*** ARTICLE ***
Un double message se dégage de l’ampleur et de la brutalité de ce coup de force : d’une part frapper de terreur la population et surtout la jeunesse de la région. A l’exemple du carnage des jeunes algérois abattus à la mitrailleuse lourde en octobre 1988. Et d’autre part frapper de stupeur la communauté internationale afin d’éviter des réactions hostiles à la dictature et, du coup, pour décourager un mouvement de solidarité internationale avec l’opposition démocratique

C’est dire que la planification globale des facteurs diplomatico – psychologiques avait pour priorité d’aggraver l’isolement international et le désespoir des populations dans le but de les réduire à la merci du régime.

En bref, cette opération de grande envergure avait pour souci fondamental de combiner tous les moyens pour désorganiser, démoraliser et normaliser la Kabylie. Cependant, instruits de leur méconnaissance totale des réalités du terrain et non encore remis des échecs de leurs tentatives de déstabilisation précédentes, les généraux ont fini par comprendre que la destruction des forces stratégiques de la région constitue le préalable incontournable à la réalisation de leur dessein totalitaire .

Curieusement le mouvement Arch- Arouch ­ le monstre du Loch Ness – surgit au lendemain des manifestations impressionnantes organisées par le FFS à Alger le 3 et 31 mai 2001, et au moment où la dissidence nationale citoyenne et pacifique ( note ) amorcée en Kabylie s’était progressivement élargie à d’autres régions du pays. Ces sursauts de détermination populaire venaient de contredire les analyses classiques superficielles fondées sur la passivité des Algériens et sur la fiction bi-polaire pouvoir/intégriste. Ils ont rétabli aux yeux de l’opinion internationale la véritable équation politique qui oppose la société algérienne au système mafieux qui s’est imposé depuis prés de 4 décennies.
***
■ ÉNONCÉ: Citez fidèlement le passage de l'article qui s'ouvre sur les mots contenant « C’est dire que » et se termine par « dessein totalitaire . ».
*** EXTRAIT DES DONNÉES ***
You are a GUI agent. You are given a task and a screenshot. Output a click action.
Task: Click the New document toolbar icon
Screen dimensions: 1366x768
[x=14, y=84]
***
*** EXTRAIT DES DONNÉES ***
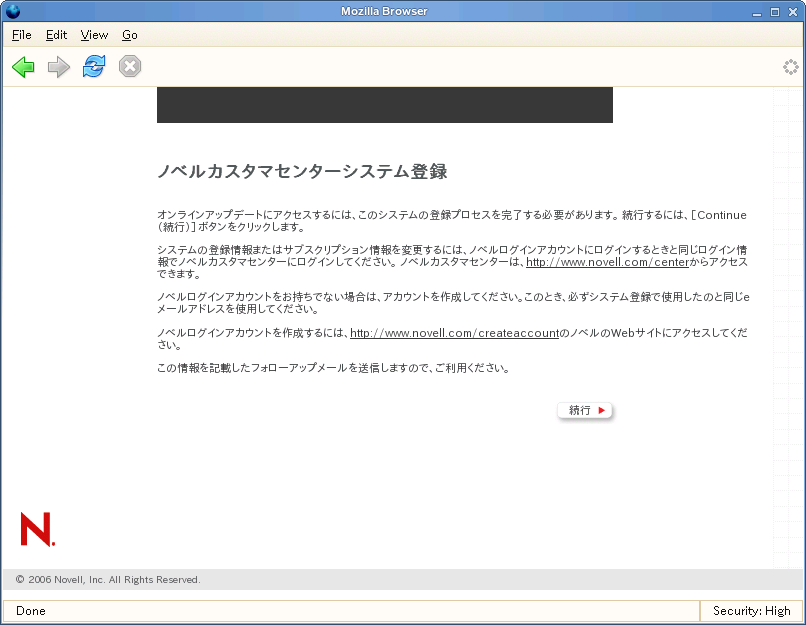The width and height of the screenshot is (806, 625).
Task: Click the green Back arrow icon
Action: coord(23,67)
***
■ CORRIGÉ:
C’est dire que la planification globale des facteurs diplomatico – psychologiques avait pour priorité d’aggraver l’isolement international et le désespoir des populations dans le but de les réduire à la merci du régime.

En bref, cette opération de grande envergure avait pour souci fondamental de combiner tous les moyens pour désorganiser, démoraliser et normaliser la Kabylie. Cependant, instruits de leur méconnaissance totale des réalités du terrain et non encore remis des échecs de leurs tentatives de déstabilisation précédentes, les généraux ont fini par comprendre que la destruction des forces stratégiques de la région constitue le préalable incontournable à la réalisation de leur dessein totalitaire .